LISTED ENTRIES
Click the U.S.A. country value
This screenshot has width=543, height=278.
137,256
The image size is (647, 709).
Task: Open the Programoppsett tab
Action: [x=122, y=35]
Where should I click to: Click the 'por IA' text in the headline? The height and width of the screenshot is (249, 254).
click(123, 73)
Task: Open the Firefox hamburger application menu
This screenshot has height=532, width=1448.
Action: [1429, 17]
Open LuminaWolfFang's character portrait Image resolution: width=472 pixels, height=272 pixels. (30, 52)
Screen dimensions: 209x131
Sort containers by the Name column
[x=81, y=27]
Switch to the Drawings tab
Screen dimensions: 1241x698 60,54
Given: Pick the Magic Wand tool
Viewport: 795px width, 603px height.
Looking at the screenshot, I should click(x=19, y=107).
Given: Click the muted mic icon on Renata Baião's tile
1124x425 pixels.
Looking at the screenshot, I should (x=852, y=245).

...

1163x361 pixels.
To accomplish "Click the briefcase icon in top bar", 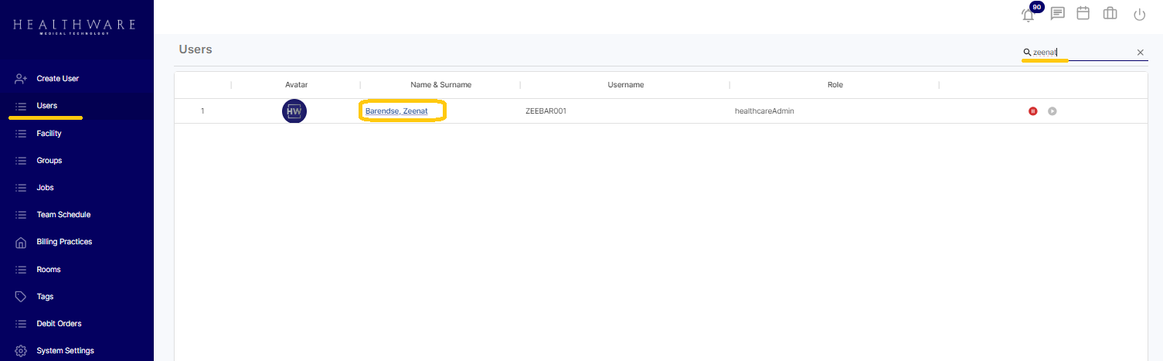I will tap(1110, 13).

TASK DESCRIPTION
Would you report every line of the entries above containing the word "Given"?

WRITTEN ANSWER
Given: Pick the Magic Wand tool
Given: Click the muted mic icon on Renata Baião's tile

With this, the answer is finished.